Directions for this task:
Return all the entries. Match them word for word.
***
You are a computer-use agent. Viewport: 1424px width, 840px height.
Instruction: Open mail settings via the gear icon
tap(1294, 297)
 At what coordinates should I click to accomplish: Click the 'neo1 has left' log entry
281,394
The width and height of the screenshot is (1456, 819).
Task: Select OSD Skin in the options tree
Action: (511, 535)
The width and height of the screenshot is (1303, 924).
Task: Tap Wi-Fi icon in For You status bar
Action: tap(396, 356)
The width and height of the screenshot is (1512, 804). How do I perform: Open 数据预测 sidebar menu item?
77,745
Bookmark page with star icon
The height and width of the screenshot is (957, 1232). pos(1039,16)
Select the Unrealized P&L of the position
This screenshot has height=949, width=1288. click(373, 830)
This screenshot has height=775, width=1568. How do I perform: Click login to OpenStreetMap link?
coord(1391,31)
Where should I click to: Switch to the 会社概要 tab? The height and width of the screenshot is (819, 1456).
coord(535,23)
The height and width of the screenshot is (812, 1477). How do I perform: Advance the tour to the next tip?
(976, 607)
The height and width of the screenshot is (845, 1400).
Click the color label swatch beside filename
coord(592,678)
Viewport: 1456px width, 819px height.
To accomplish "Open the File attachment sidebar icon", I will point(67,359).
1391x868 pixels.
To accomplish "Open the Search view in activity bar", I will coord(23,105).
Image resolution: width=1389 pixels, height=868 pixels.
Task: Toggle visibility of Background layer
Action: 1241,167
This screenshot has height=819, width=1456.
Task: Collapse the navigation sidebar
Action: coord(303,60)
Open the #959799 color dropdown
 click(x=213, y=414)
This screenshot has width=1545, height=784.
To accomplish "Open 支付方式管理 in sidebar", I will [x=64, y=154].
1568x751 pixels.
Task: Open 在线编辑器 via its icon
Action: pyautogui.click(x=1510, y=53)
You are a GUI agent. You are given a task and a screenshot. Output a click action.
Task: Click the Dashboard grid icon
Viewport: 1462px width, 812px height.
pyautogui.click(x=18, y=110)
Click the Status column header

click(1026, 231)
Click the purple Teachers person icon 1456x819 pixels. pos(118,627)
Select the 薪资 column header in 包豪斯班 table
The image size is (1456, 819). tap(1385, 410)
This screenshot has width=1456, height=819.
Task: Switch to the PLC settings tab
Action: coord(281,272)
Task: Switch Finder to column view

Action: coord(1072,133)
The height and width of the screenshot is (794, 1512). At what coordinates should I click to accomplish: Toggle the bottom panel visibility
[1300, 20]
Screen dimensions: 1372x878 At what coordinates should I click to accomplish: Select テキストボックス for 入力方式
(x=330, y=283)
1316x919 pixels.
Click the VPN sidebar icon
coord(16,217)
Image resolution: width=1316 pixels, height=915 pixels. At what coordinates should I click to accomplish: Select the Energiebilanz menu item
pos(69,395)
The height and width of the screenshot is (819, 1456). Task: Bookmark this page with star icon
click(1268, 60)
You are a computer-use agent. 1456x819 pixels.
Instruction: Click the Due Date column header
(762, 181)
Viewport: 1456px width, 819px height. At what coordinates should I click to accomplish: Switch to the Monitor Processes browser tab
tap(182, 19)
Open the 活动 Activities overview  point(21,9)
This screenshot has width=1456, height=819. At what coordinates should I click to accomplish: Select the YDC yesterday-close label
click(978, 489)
***
Exercise answer:
You are a computer-use agent. Viewport: 1424px width, 840px height.
Instruction: Open mail settings via the gear icon
tap(1294, 297)
 At what coordinates should I click to accomplish: Click the 'neo1 has left' log entry
281,394
The width and height of the screenshot is (1456, 819).
Task: Select OSD Skin in the options tree
Action: (511, 535)
The width and height of the screenshot is (1303, 924).
Task: Tap Wi-Fi icon in For You status bar
Action: tap(396, 356)
The width and height of the screenshot is (1512, 804). How do I perform: Open 数据预测 sidebar menu item?
77,745
Bookmark page with star icon
The height and width of the screenshot is (957, 1232). pos(1039,16)
Select the Unrealized P&L of the position
This screenshot has height=949, width=1288. click(373, 830)
This screenshot has height=775, width=1568. How do I perform: Click login to OpenStreetMap link?
coord(1391,31)
Where should I click to: Switch to the 会社概要 tab? The height and width of the screenshot is (819, 1456).
coord(535,23)
The height and width of the screenshot is (812, 1477). How do I perform: Advance the tour to the next tip?
(976, 607)
The height and width of the screenshot is (845, 1400).
Click the color label swatch beside filename
coord(592,678)
Viewport: 1456px width, 819px height.
To accomplish "Open the File attachment sidebar icon", I will point(67,359).
1391x868 pixels.
To accomplish "Open the Search view in activity bar", I will coord(23,105).
Image resolution: width=1389 pixels, height=868 pixels.
Task: Toggle visibility of Background layer
Action: 1241,167
This screenshot has height=819, width=1456.
Task: Collapse the navigation sidebar
Action: coord(303,60)
Open the #959799 color dropdown
 click(x=213, y=414)
This screenshot has width=1545, height=784.
To accomplish "Open 支付方式管理 in sidebar", I will [x=64, y=154].
1568x751 pixels.
Task: Open 在线编辑器 via its icon
Action: pyautogui.click(x=1510, y=53)
You are a GUI agent. You are given a task and a screenshot. Output a click action.
Task: Click the Dashboard grid icon
Viewport: 1462px width, 812px height.
pyautogui.click(x=18, y=110)
Click the Status column header

click(1026, 231)
Click the purple Teachers person icon 1456x819 pixels. pos(118,627)
Select the 薪资 column header in 包豪斯班 table
The image size is (1456, 819). tap(1385, 410)
This screenshot has width=1456, height=819.
Task: Switch to the PLC settings tab
Action: coord(281,272)
Task: Switch Finder to column view

Action: coord(1072,133)
The height and width of the screenshot is (794, 1512). At what coordinates should I click to accomplish: Toggle the bottom panel visibility
[1300, 20]
Screen dimensions: 1372x878 At what coordinates should I click to accomplish: Select テキストボックス for 入力方式
(x=330, y=283)
1316x919 pixels.
Click the VPN sidebar icon
coord(16,217)
Image resolution: width=1316 pixels, height=915 pixels. At what coordinates should I click to accomplish: Select the Energiebilanz menu item
pos(69,395)
The height and width of the screenshot is (819, 1456). Task: Bookmark this page with star icon
click(1268, 60)
You are a computer-use agent. 1456x819 pixels.
Instruction: Click the Due Date column header
(762, 181)
Viewport: 1456px width, 819px height. At what coordinates should I click to accomplish: Switch to the Monitor Processes browser tab
tap(182, 19)
Open the 活动 Activities overview  point(21,9)
This screenshot has width=1456, height=819. At what coordinates should I click to accomplish: Select the YDC yesterday-close label
click(978, 489)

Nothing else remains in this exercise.